One of Indonesia's best known Islamic militants went on trial Thursday. The head of the Laskar Jihad group has been charged with inciting violence in Indonesia's eastern Maluku province, where thousands have died in fighting between Muslims and Christians.

Several supporters of Jafar Umar Thalib shouted at the end of the opening day in his trial. The leader of the extremist group, the Laskar Jihad or the "Holy War force", is charged with inciting his followers to commit violence, and publicly insulting Indonesia's President Megawati Sukarnoputri and Vice President Hamzah Haz. He faces seven years in prison if convicted.

The charges are based on a speech Mr. Thalib made in Maluku's capital Ambon earlier this year. In the speech, he called for Muslims to prepare for war against Christians in the province, where sporadic fighting has raged between the two faiths for more than three years. Mr. Thalib's defense team says the laws he is charged under are no longer in use in Indonesia's criminal code. "Priority one of the motion to dismiss is because the chapter, the article, is no longer in use," said Mohammed Mahendradatta, one of the defense attorneys. Mr. Jafar's defense team also charges that he is a victim of discrimination, because, they say, authorities have not arrested any violent Christian leaders.

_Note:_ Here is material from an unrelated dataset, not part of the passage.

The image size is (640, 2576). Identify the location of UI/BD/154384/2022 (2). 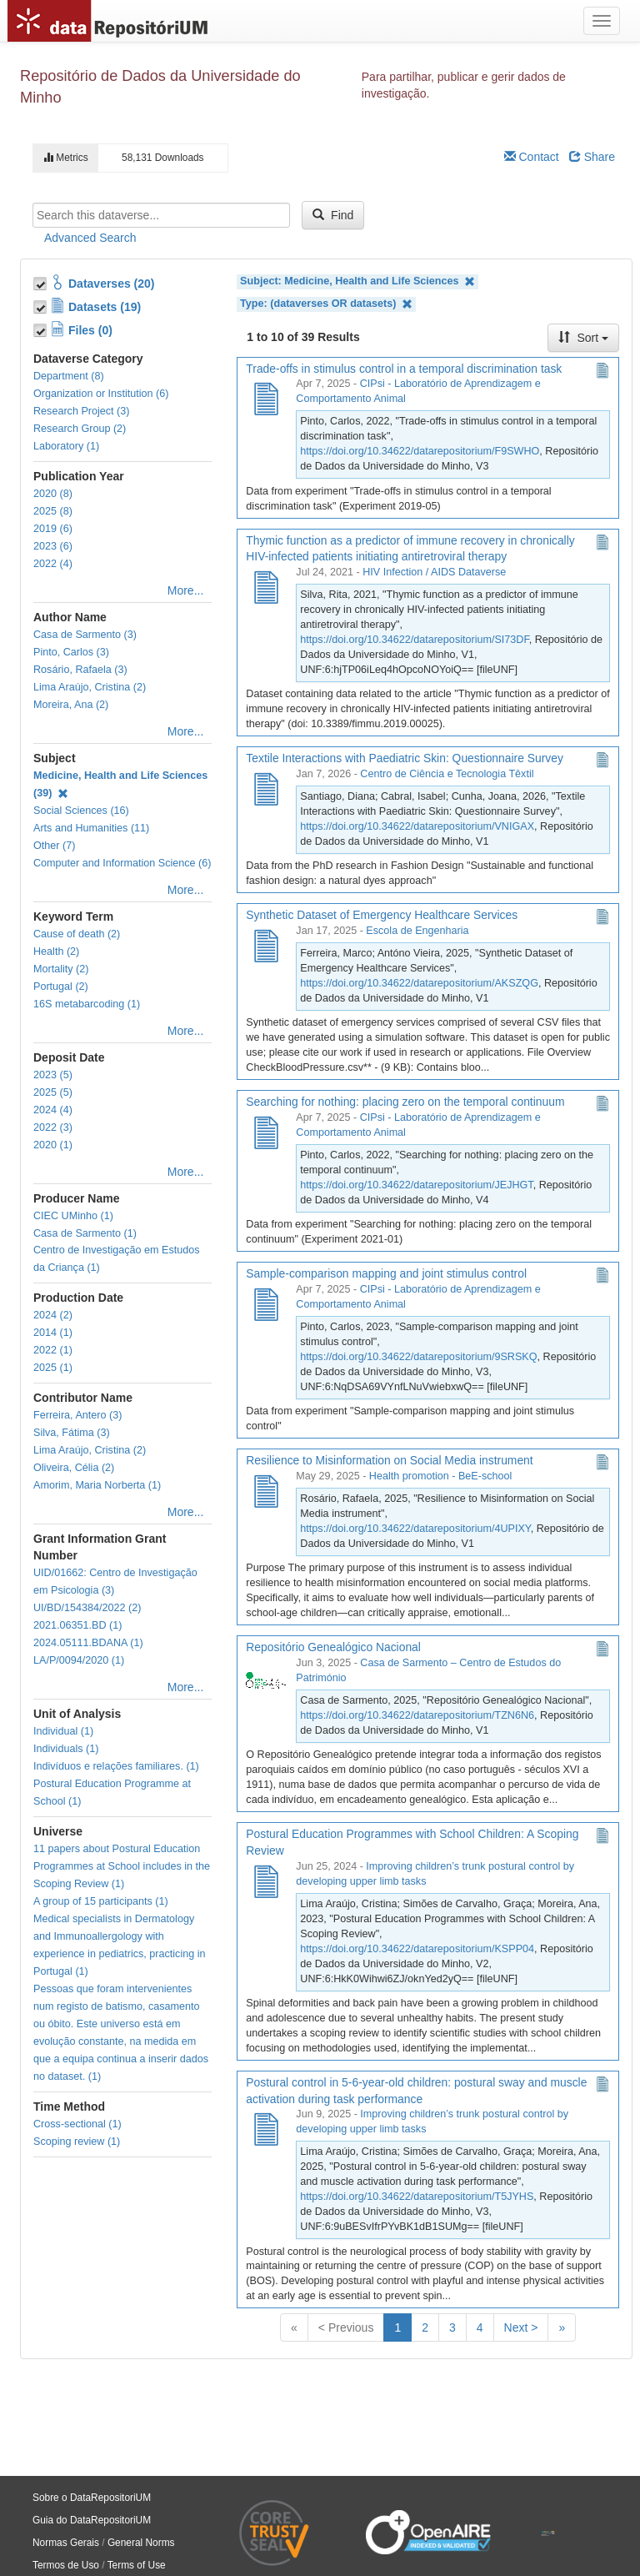
(87, 1608).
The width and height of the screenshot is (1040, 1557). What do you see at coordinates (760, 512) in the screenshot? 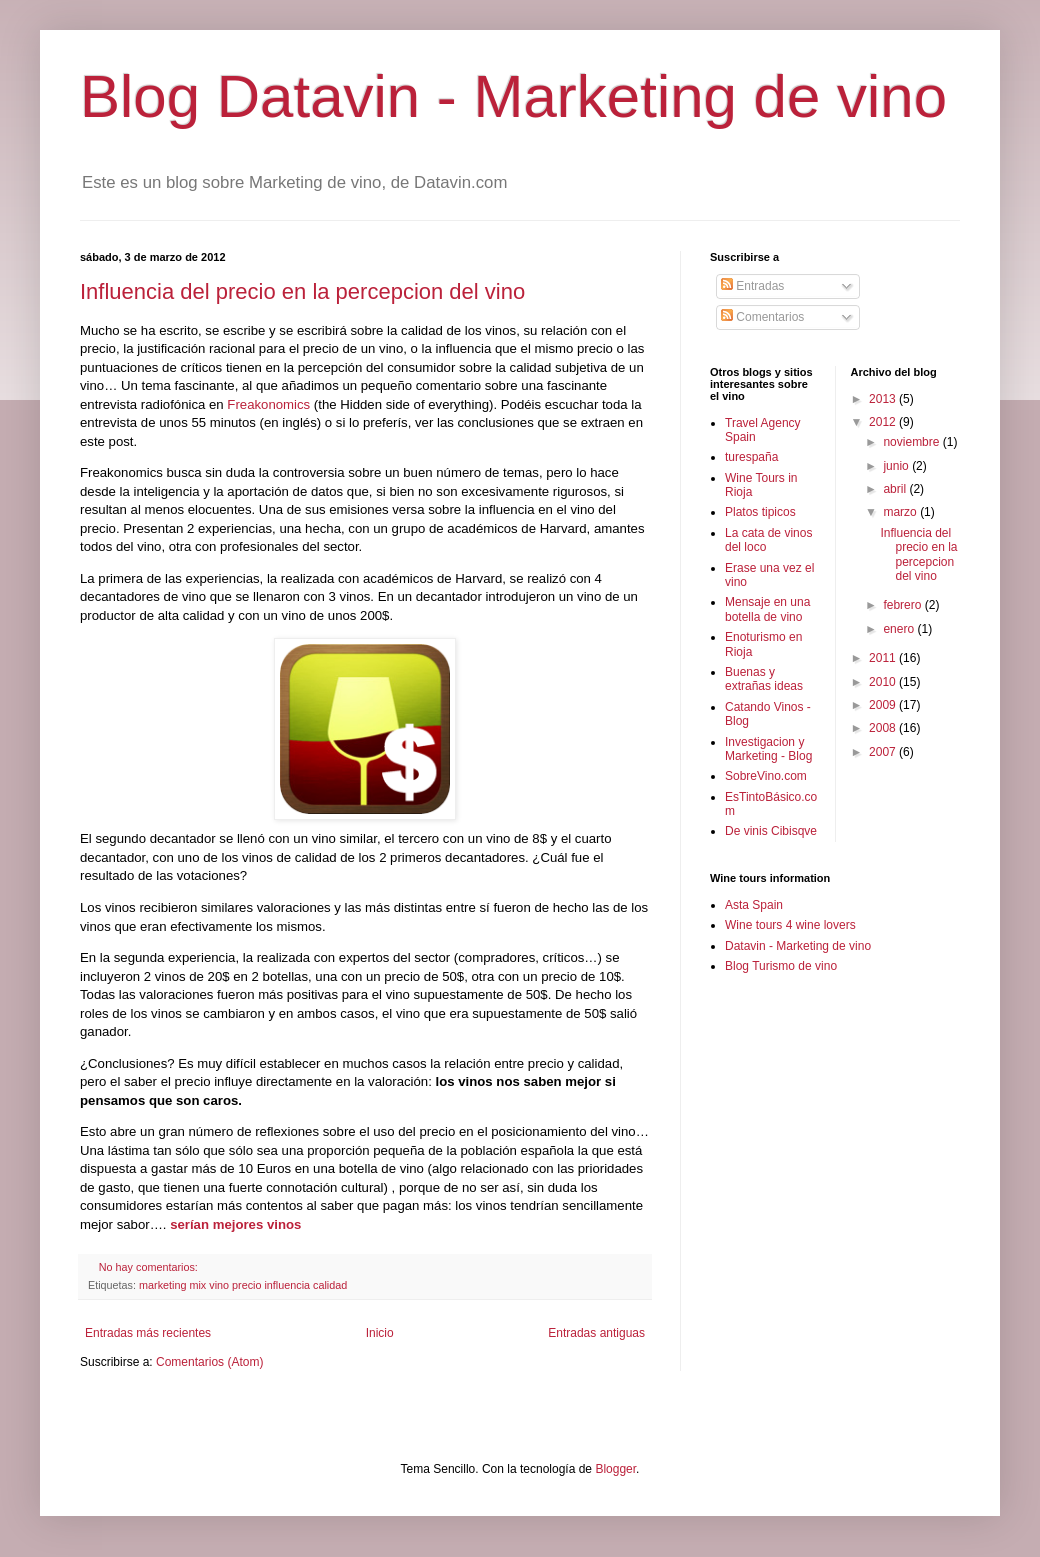
I see `Platos tipicos` at bounding box center [760, 512].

Human rights groups say at least 9,000 people have died in fighting between Muslims and Christians in Maluku province since 1999. The fighting intensified in 2000, when the Laskar Jihad sent about two-thousand followers to the area. Mr. Jafar says he did nothing wrong. The trial resumes in two weeks. Several dozen police, armed with rifles and tear gas, were at the courthouse, as were several dozen supporters of Mr. Thalib. No disturbances took place. The Laskar Jihad is one of a handful of small extremist groups operating in Indonesia. It does not claim any links to international terrorist groups.